- TASK PROMPT -
Copy out the entries exactly. Print them in full.

- SUPPLIED DATA -

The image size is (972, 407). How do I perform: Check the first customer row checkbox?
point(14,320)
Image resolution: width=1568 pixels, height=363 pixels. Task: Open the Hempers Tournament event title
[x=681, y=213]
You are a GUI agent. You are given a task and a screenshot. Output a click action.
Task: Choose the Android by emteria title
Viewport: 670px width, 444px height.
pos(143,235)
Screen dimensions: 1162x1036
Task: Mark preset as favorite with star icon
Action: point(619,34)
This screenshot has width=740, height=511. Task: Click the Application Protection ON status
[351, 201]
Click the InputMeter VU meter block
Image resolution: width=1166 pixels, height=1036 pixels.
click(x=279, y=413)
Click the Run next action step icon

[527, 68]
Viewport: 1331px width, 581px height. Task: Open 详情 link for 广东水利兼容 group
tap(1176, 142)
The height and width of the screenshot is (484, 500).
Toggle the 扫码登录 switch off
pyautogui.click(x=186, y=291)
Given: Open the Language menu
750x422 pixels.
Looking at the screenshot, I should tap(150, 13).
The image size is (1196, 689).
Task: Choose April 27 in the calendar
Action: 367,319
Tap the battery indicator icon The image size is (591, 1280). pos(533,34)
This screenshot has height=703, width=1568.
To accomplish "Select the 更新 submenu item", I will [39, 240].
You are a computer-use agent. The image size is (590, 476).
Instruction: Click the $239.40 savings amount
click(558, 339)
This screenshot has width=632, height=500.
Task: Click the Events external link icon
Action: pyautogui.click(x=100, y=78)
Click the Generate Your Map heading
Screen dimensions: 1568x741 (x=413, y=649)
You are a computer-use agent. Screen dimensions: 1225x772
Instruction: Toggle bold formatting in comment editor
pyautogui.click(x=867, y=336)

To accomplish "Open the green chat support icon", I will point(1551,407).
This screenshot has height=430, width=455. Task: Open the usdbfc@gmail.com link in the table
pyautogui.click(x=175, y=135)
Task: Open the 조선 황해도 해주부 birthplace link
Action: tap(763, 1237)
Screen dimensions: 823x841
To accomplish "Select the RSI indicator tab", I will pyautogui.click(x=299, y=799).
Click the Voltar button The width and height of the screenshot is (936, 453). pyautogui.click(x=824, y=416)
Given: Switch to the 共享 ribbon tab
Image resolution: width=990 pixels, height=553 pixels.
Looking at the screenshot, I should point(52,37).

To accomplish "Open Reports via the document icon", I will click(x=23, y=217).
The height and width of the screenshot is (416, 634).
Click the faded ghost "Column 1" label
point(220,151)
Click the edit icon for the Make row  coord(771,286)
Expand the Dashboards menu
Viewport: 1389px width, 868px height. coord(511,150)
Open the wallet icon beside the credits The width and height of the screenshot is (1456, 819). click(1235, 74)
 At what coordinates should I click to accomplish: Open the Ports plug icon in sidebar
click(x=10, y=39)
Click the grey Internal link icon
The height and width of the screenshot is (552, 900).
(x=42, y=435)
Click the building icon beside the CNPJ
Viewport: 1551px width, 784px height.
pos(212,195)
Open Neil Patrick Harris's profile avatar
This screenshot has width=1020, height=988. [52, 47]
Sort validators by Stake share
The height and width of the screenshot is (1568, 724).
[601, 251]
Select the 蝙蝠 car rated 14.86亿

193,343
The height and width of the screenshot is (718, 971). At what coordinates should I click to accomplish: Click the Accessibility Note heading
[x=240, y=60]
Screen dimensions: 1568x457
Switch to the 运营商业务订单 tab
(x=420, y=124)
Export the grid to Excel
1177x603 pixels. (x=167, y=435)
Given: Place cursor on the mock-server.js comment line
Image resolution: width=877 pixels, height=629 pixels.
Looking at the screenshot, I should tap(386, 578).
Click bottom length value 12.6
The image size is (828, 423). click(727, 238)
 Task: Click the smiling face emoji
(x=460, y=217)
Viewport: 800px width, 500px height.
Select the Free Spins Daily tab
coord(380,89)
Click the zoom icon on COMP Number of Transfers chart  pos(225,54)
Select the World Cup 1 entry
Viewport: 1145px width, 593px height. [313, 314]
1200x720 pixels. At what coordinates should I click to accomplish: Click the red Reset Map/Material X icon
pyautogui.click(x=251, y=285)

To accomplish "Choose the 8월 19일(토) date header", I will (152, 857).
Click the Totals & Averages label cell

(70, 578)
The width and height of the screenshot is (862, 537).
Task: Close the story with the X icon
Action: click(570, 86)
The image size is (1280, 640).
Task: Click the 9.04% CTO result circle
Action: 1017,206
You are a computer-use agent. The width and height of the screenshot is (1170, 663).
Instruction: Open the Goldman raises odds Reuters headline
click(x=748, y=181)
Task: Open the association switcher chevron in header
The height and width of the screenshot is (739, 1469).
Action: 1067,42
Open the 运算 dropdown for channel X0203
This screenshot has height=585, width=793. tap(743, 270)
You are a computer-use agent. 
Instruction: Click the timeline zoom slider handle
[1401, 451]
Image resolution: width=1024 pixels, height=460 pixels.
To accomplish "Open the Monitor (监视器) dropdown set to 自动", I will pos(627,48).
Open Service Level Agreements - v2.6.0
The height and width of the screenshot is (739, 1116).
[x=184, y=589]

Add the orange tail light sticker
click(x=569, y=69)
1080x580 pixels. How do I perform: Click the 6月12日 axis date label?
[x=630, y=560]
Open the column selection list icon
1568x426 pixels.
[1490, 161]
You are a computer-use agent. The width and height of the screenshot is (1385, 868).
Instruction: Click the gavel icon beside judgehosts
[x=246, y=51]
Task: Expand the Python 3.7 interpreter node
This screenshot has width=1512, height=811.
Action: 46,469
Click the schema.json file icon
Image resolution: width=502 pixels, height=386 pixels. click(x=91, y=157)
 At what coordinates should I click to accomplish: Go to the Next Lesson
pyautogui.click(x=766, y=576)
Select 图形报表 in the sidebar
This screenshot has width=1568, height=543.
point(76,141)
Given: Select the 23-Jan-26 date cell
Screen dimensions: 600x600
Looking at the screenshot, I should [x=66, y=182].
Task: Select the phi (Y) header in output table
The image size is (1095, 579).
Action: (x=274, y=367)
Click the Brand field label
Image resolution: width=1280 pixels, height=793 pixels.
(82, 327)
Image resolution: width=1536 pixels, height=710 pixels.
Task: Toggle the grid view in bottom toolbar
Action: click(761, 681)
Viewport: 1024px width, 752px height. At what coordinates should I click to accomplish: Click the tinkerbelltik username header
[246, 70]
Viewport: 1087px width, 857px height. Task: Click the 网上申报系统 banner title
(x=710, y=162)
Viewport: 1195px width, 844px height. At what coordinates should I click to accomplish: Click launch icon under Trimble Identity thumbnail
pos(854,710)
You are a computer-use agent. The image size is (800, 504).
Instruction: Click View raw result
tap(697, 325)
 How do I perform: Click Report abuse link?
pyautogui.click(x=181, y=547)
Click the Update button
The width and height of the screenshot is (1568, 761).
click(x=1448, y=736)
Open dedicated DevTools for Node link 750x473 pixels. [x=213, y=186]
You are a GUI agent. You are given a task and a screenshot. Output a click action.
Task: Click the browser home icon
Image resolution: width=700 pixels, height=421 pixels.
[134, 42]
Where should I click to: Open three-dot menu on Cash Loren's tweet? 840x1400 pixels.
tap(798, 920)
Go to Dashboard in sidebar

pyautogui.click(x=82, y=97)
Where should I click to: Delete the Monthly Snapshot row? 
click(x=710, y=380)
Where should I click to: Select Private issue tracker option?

- WRITTEN ANSWER -
The image size is (972, 407). How do I perform: Check the first customer row checkbox?
point(14,320)
Image resolution: width=1568 pixels, height=363 pixels. Task: Open the Hempers Tournament event title
[x=681, y=213]
You are a GUI agent. You are given a task and a screenshot. Output a click action.
Task: Choose the Android by emteria title
Viewport: 670px width, 444px height.
pos(143,235)
Screen dimensions: 1162x1036
Task: Mark preset as favorite with star icon
Action: point(619,34)
This screenshot has width=740, height=511. Task: Click the Application Protection ON status
[351, 201]
Click the InputMeter VU meter block
Image resolution: width=1166 pixels, height=1036 pixels.
click(x=279, y=413)
Click the Run next action step icon

[527, 68]
Viewport: 1331px width, 581px height. Task: Open 详情 link for 广东水利兼容 group
tap(1176, 142)
The height and width of the screenshot is (484, 500).
Toggle the 扫码登录 switch off
pyautogui.click(x=186, y=291)
Given: Open the Language menu
750x422 pixels.
Looking at the screenshot, I should tap(150, 13).
The image size is (1196, 689).
Task: Choose April 27 in the calendar
Action: 367,319
Tap the battery indicator icon The image size is (591, 1280). pos(533,34)
This screenshot has height=703, width=1568.
To accomplish "Select the 更新 submenu item", I will [39, 240].
You are a computer-use agent. The image size is (590, 476).
Instruction: Click the $239.40 savings amount
click(558, 339)
This screenshot has width=632, height=500.
Task: Click the Events external link icon
Action: pyautogui.click(x=100, y=78)
Click the Generate Your Map heading
Screen dimensions: 1568x741 (x=413, y=649)
You are a computer-use agent. Screen dimensions: 1225x772
Instruction: Toggle bold formatting in comment editor
pyautogui.click(x=867, y=336)

To accomplish "Open the green chat support icon", I will point(1551,407).
This screenshot has height=430, width=455. Task: Open the usdbfc@gmail.com link in the table
pyautogui.click(x=175, y=135)
Task: Open the 조선 황해도 해주부 birthplace link
Action: tap(763, 1237)
Screen dimensions: 823x841
To accomplish "Select the RSI indicator tab", I will pyautogui.click(x=299, y=799).
Click the Voltar button The width and height of the screenshot is (936, 453). pyautogui.click(x=824, y=416)
Given: Switch to the 共享 ribbon tab
Image resolution: width=990 pixels, height=553 pixels.
Looking at the screenshot, I should point(52,37).

To accomplish "Open Reports via the document icon", I will click(x=23, y=217).
The height and width of the screenshot is (416, 634).
Click the faded ghost "Column 1" label
point(220,151)
Click the edit icon for the Make row  coord(771,286)
Expand the Dashboards menu
Viewport: 1389px width, 868px height. coord(511,150)
Open the wallet icon beside the credits The width and height of the screenshot is (1456, 819). click(1235, 74)
 At what coordinates should I click to accomplish: Open the Ports plug icon in sidebar
click(x=10, y=39)
Click the grey Internal link icon
The height and width of the screenshot is (552, 900).
(x=42, y=435)
Click the building icon beside the CNPJ
Viewport: 1551px width, 784px height.
pos(212,195)
Open Neil Patrick Harris's profile avatar
This screenshot has width=1020, height=988. [52, 47]
Sort validators by Stake share
The height and width of the screenshot is (1568, 724).
[601, 251]
Select the 蝙蝠 car rated 14.86亿

193,343
The height and width of the screenshot is (718, 971). At what coordinates should I click to accomplish: Click the Accessibility Note heading
[x=240, y=60]
Screen dimensions: 1568x457
Switch to the 运营商业务订单 tab
(x=420, y=124)
Export the grid to Excel
1177x603 pixels. (x=167, y=435)
Given: Place cursor on the mock-server.js comment line
Image resolution: width=877 pixels, height=629 pixels.
Looking at the screenshot, I should tap(386, 578).
Click bottom length value 12.6
The image size is (828, 423). click(727, 238)
 Task: Click the smiling face emoji
(x=460, y=217)
Viewport: 800px width, 500px height.
Select the Free Spins Daily tab
coord(380,89)
Click the zoom icon on COMP Number of Transfers chart  pos(225,54)
Select the World Cup 1 entry
Viewport: 1145px width, 593px height. [313, 314]
1200x720 pixels. At what coordinates should I click to accomplish: Click the red Reset Map/Material X icon
pyautogui.click(x=251, y=285)

To accomplish "Choose the 8월 19일(토) date header", I will (152, 857).
Click the Totals & Averages label cell

(70, 578)
The width and height of the screenshot is (862, 537).
Task: Close the story with the X icon
Action: click(570, 86)
The image size is (1280, 640).
Task: Click the 9.04% CTO result circle
Action: 1017,206
You are a computer-use agent. The width and height of the screenshot is (1170, 663).
Instruction: Open the Goldman raises odds Reuters headline
click(x=748, y=181)
Task: Open the association switcher chevron in header
The height and width of the screenshot is (739, 1469).
Action: 1067,42
Open the 运算 dropdown for channel X0203
This screenshot has height=585, width=793. tap(743, 270)
You are a computer-use agent. 
Instruction: Click the timeline zoom slider handle
[1401, 451]
Image resolution: width=1024 pixels, height=460 pixels.
To accomplish "Open the Monitor (监视器) dropdown set to 自动", I will pos(627,48).
Open Service Level Agreements - v2.6.0
The height and width of the screenshot is (739, 1116).
[x=184, y=589]

Add the orange tail light sticker
click(x=569, y=69)
1080x580 pixels. How do I perform: Click the 6月12日 axis date label?
[x=630, y=560]
Open the column selection list icon
1568x426 pixels.
[1490, 161]
You are a computer-use agent. The width and height of the screenshot is (1385, 868).
Instruction: Click the gavel icon beside judgehosts
[x=246, y=51]
Task: Expand the Python 3.7 interpreter node
This screenshot has width=1512, height=811.
Action: 46,469
Click the schema.json file icon
Image resolution: width=502 pixels, height=386 pixels. click(x=91, y=157)
 At what coordinates should I click to accomplish: Go to the Next Lesson
pyautogui.click(x=766, y=576)
Select 图形报表 in the sidebar
This screenshot has width=1568, height=543.
point(76,141)
Given: Select the 23-Jan-26 date cell
Screen dimensions: 600x600
Looking at the screenshot, I should [x=66, y=182].
Task: Select the phi (Y) header in output table
The image size is (1095, 579).
Action: (x=274, y=367)
Click the Brand field label
Image resolution: width=1280 pixels, height=793 pixels.
(82, 327)
Image resolution: width=1536 pixels, height=710 pixels.
Task: Toggle the grid view in bottom toolbar
Action: click(761, 681)
Viewport: 1024px width, 752px height. At what coordinates should I click to accomplish: Click the tinkerbelltik username header
[246, 70]
Viewport: 1087px width, 857px height. Task: Click the 网上申报系统 banner title
(x=710, y=162)
Viewport: 1195px width, 844px height. At what coordinates should I click to accomplish: Click launch icon under Trimble Identity thumbnail
pos(854,710)
You are a computer-use agent. The image size is (800, 504).
Instruction: Click View raw result
tap(697, 325)
 How do I perform: Click Report abuse link?
pyautogui.click(x=181, y=547)
Click the Update button
The width and height of the screenshot is (1568, 761).
click(x=1448, y=736)
Open dedicated DevTools for Node link 750x473 pixels. [x=213, y=186]
You are a GUI agent. You are given a task and a screenshot. Output a click action.
Task: Click the browser home icon
Image resolution: width=700 pixels, height=421 pixels.
[134, 42]
Where should I click to: Open three-dot menu on Cash Loren's tweet? 840x1400 pixels.
tap(798, 920)
Go to Dashboard in sidebar

pyautogui.click(x=82, y=97)
Where should I click to: Delete the Monthly Snapshot row? 
click(x=710, y=380)
Where should I click to: Select Private issue tracker option?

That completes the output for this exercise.